Hay dos grandes grupos de fármacos: el tratamiento antirresortivo, que frena la destrucción de hueso, y los fármacos osteoformadores, que forman hueso nuevo, que se usan mucho menos.
Dentro de los antirresortivos están los bifosfonatos vía oral o endovenosa. Es importante que se tomen en ayunas con un vaso de agua y que permanezcan 60 minutos erguidas porque si usan otra bebida la absorción es muy pequeña. Tienen pocas interacciones con fármacos pero hay que evitarlos en pacientes con insuficiencia renal.
Otro grupo son los moduladores selectivos del receptor estrogénico (raloxifeno y bazedoxifeno) que no tienen interacciones farmacológicas y pueden administrarse a cualquier hora del día independientemente de la comida, pero se han de tomar a diario, mientras que los otros se toman semanalmente, mensualmente o anualmente.
La calcitonina actualmente está muy restringida porque se le atribuye un posible efecto secundario como promotor de neoplasias.
El denosumab es un anticuerpo monoclonal que se administra por vía subcutánea dos veces al año.

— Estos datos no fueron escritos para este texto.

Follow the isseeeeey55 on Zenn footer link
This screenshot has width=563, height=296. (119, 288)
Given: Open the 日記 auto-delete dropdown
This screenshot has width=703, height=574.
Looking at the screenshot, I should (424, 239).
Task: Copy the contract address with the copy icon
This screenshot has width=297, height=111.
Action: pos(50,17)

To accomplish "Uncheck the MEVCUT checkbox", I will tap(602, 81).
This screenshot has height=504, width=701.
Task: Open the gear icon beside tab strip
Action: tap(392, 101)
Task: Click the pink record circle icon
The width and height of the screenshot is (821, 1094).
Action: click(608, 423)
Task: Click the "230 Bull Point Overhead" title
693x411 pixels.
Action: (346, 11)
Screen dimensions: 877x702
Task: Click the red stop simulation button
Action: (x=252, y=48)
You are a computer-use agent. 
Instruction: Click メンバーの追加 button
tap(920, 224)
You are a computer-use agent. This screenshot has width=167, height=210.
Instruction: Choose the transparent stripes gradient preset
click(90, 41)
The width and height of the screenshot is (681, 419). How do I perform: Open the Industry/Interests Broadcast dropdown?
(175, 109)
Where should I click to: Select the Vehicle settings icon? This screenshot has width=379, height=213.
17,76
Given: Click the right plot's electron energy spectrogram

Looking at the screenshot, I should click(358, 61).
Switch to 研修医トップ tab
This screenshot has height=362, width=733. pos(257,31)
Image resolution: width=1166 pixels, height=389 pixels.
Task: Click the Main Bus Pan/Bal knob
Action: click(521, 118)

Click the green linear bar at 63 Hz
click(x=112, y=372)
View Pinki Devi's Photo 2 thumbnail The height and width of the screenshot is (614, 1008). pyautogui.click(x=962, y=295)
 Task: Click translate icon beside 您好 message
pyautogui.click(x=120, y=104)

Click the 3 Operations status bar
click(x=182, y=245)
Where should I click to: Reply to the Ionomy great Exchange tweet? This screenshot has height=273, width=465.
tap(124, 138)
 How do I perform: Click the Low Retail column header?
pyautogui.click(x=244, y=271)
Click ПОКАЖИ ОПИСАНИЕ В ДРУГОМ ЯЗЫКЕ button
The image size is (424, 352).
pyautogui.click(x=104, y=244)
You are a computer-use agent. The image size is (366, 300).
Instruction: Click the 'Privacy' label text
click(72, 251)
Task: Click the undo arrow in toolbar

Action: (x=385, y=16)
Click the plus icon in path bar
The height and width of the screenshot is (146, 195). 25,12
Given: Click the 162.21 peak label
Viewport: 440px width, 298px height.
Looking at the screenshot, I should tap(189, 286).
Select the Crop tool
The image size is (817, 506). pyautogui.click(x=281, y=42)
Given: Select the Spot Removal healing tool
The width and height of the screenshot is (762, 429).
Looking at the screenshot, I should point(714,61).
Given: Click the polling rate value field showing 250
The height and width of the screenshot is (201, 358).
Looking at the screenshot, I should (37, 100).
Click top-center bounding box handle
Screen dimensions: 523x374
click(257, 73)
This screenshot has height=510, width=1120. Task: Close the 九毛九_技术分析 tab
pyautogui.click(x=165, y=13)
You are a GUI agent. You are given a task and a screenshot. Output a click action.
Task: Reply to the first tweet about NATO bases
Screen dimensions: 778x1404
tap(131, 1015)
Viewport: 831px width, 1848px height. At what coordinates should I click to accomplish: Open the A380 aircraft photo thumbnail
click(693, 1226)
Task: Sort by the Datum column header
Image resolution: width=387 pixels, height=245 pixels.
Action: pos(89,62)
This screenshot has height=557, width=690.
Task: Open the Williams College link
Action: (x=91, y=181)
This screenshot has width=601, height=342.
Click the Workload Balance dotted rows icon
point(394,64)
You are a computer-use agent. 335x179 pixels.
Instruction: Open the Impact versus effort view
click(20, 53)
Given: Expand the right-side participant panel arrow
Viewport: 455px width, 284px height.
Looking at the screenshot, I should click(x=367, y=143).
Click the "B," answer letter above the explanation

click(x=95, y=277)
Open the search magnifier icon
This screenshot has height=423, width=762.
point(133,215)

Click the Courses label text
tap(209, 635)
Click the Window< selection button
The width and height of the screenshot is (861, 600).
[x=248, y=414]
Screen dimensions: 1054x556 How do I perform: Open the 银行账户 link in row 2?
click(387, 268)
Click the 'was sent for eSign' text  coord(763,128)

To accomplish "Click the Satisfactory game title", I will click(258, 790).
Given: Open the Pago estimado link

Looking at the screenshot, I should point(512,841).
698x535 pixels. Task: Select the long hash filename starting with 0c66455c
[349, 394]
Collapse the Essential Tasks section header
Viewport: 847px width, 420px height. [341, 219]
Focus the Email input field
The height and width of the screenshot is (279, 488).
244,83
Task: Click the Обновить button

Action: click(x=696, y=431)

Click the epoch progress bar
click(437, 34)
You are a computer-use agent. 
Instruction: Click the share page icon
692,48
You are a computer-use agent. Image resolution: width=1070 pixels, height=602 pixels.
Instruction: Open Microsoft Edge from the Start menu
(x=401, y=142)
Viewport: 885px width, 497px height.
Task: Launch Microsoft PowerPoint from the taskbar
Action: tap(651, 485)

Es un antirresortivo muy potente y se puede utilizar en pacientes con insuficiencia renal y no tiene interacciones importantes.
En el grupo de los osteoformadores disponemos de la teriparatida (PTH 1-34) y Forsteo ®, pero que sólo puede administrarse durante 18 meses, en cambio los otros durante 5 años -10 años.
Y hay otro fármaco que se comporta en parte como los dos grupos, que es el ranelato de estroncio. Se administra a diario dos horas después de la cena disuelto en agua.
Según la guía de SEIOMM del 2006 si una paciente tiene muy alto riesgo de fracturas vertebrales porque tiene más de dos podemos empezar con Forsteo®, si es una paciente joven con menos riesgo de fractura de cadera y sólo tiene osteoporosis en la columna es candidata a raloxifeno o bazedoxifeno. Si no es menor de 65 años ni de alto riesgo se hace tratamiento estándar: alendronato o risedronato vía oral y si tiene mala tolerancia o están contraindicados por que tiene hernia de hiato o reflejo gastroesofágico por las molestias que le puede ocasionar, hay alternativas: estroncio, ibandronato, raloxifeno, el ácido zoledrónico (vía endovenosa una vez al año en el hospital) y denosumab (vía subcutánea).
Conclusiones
-Osteoporosis significa fragilidad ósea, que es disminución de resistencia.
-Existen múltiples causas de osteoporosis.
-Ante un paciente con sospecha es fundamental investigar factores de riesgo y descartar la presencia de fracturas vertebrales.
-Se recomienda una analítica básica para descartar otras causas de alteraciones del metabolismo fosfo-cálcico y una radiografía de la columna.
-Para indicar tratamiento es necesaria la integración de todos los factores de riesgo, valorar el riesgo de fractura global de la paciente.
-El tratamiento se basará en medidas no farmacológicas y farmacológicas con distintas opciones para los perfiles de pacientes.